#### [PROBLEM DESCRIPTION]
In your reply, print every line of the listing exactly and omit all images.

#### [PROVIDED MATERIAL]

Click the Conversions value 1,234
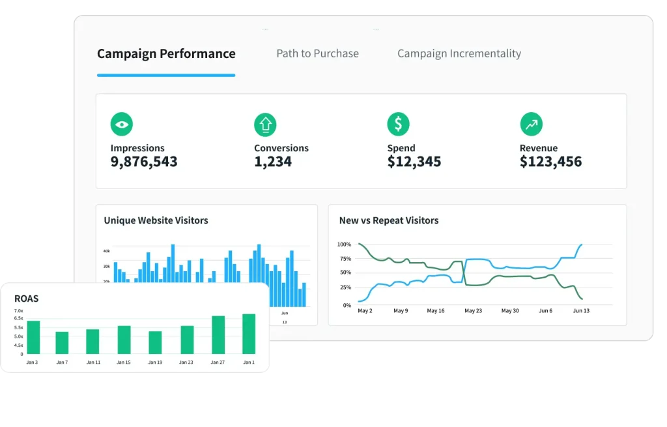This screenshot has height=427, width=667. point(273,162)
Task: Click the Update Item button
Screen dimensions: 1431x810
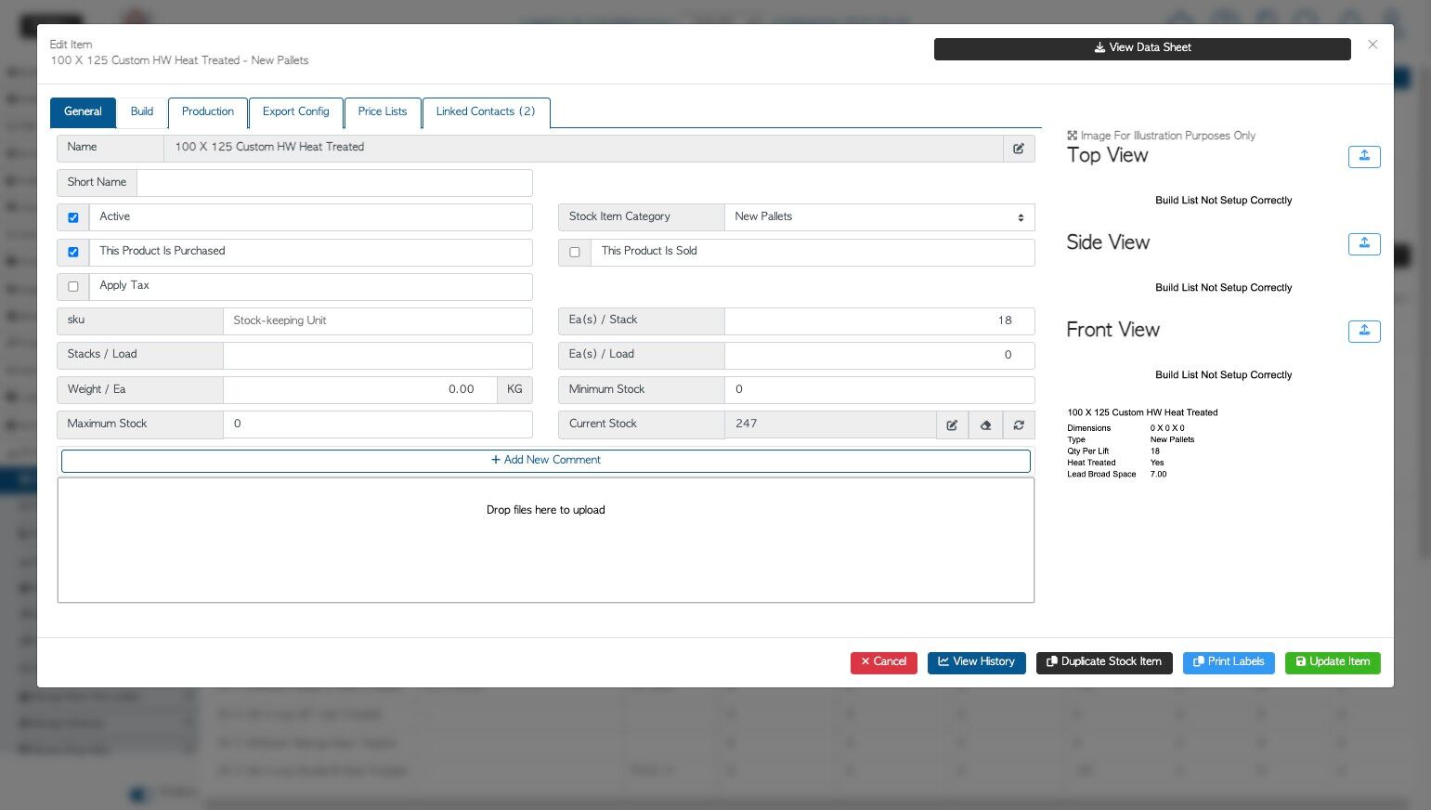Action: pyautogui.click(x=1332, y=662)
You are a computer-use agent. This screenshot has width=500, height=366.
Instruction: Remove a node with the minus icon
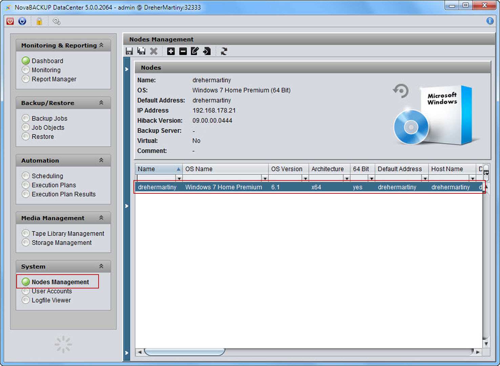pos(183,51)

#### [SOLUTION FOR THIS TASK]
Click the Conversions value 1,234
This screenshot has height=427, width=667. point(273,162)
Task: Click the Update Item button
Screen dimensions: 1431x810
Action: pyautogui.click(x=1332, y=662)
You are a computer-use agent. This screenshot has width=500, height=366.
Instruction: Remove a node with the minus icon
pos(183,51)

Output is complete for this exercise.